Along with the contention that Saddam Hussein was stockpiling weapons of mass destruction, President Bush, Vice President Cheney and other top administration officials have often asserted that there were extensive ties between Hussein's government and Osama bin Laden's terrorist network; earlier this year, Cheney said evidence of a link was "overwhelming."

But the report of the commission's staff, based on its access to all relevant classified information, said that there had been contacts between Iraq and al Qaeda but no cooperation. In yesterday's hearing of the panel, formally known as the National Commission on Terrorist Attacks Upon the United States, a senior FBI official and a senior CIA analyst concurred with the finding.

The staff report said that bin Laden "explored possible cooperation with Iraq" while in Sudan through 1996, but that "Iraq apparently never responded" to a bin Laden request for help in 1994. The commission cited reports of contacts between Iraq and al Qaeda after bin Laden went to Afghanistan in 1996, adding, "but they do not appear to have resulted in a collaborative relationship. Two senior bin Laden associates have adamantly denied that any ties existed between al Qaeda and Iraq. We have no credible evidence that Iraq and al Qaeda cooperated on attacks against the United States."
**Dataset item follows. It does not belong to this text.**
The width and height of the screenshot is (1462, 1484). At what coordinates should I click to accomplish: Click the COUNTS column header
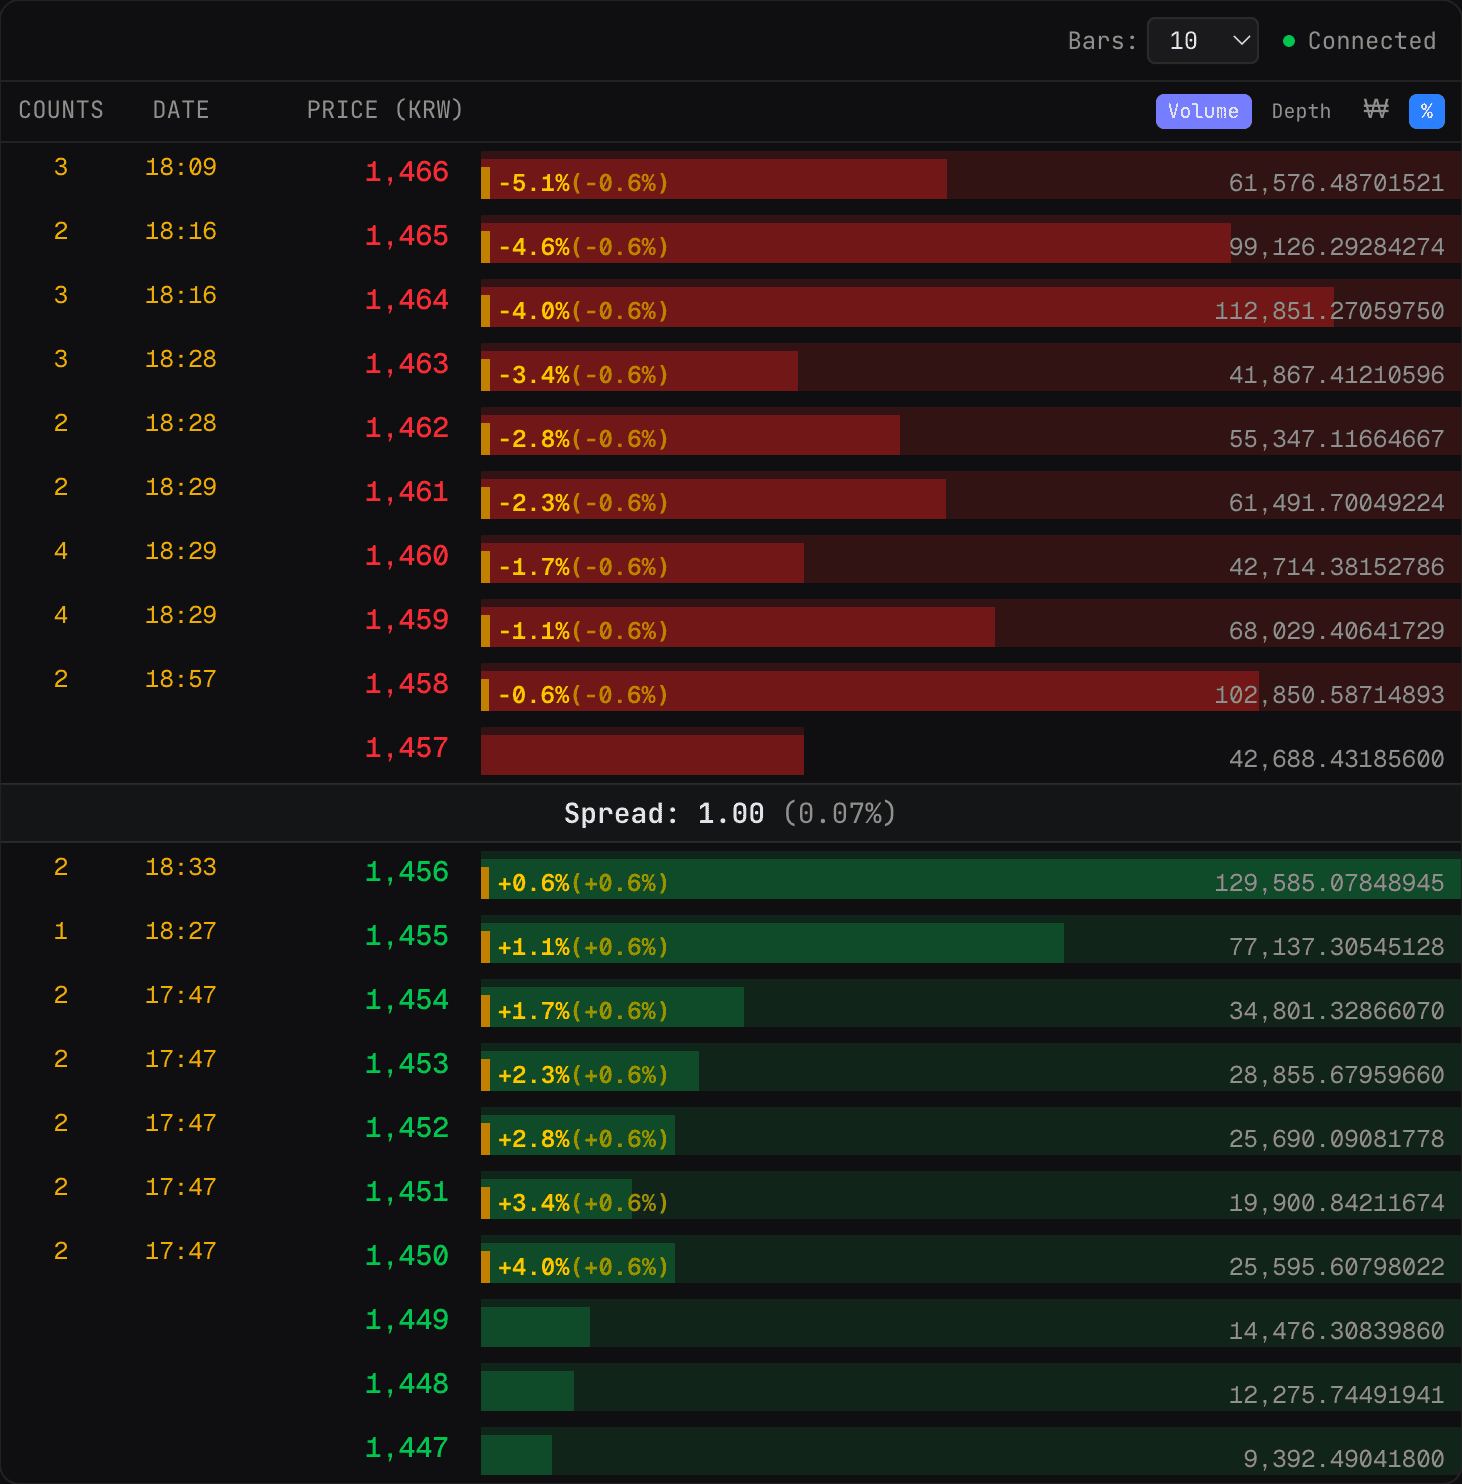61,110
The finding challenges a belief held by large numbers of Americans about al Qaeda's ties to Hussein. According to a Harris poll in late April, a plurality of Americans, 49 percent to 36 percent, believe "clear evidence that Iraq was supporting al Qaeda has been found."

THere's more at
http://www.washingtonpost.com/wp-dyn/articles/A47812-2004Jun16.html

I can see you are slyly wriggling away from the false linking of AQ and Saddam by merely asserting certain people were present in Iraq. But you assert it in the same sentence where you claim Saddam was a threat to the US, thus setting up an unjustified connection in the mind of the casual reader. That connection has been debunked by the bi-partisan 9/11 commission and all other reputable sources.

Anonymous said...

I'm glad to hear we have bipartisan appreciation for baldness. As a D, I should probably advocate for an affirmative action program for such candidates.

Anonymous said...

Again, Spotlight...the 9-11 Commission was a joke!!!

Anonymous said...

the 9-11 commission report is just a bunch of hooey since sandy burgler (clintons National Security Advisor) took relevent documents from the national archives. Do you suppose those documents were damning of Clinton so that's why Sandy "rolled over" for Clinton?

Also, the Clintons were able to put the one actually real guilty party on the commission so that we didn't get to get the Able Danger information in there.

I can't remember her name but she was responsible for the decision to put the firewall up between the CIA and the FBI, so that they could not exchange information.

That wall was the biggest failure that led to 9-11. She had a stake in the outcome because she was one of the players and should NEVER have been on the commission in the first place.

Anonymous said...

11:20

It was Jamie Gorelick. She was assistant AG under Reno. Gorelick issued a memo stating that the FBI and CIA could not communicate with each other on matters of national security.

This was to prevent the FBI and CIA from hanging the entire Clinton administration for treason when they found out the Chinese Military was laundering money through the DNC into the Clinton/Gore campaign.

Ashcroft was BRUTAL on Gorelick when he testified to the commission which, IMHO, is what ultimately led to his being pushed out. Gorelick denied she ever wrote the memo so after his testimony, Ashcroft went back to the office and posted the documents that incriminated Gorelick on the DOJ website.

Don't even get me started on Sandy Burglar.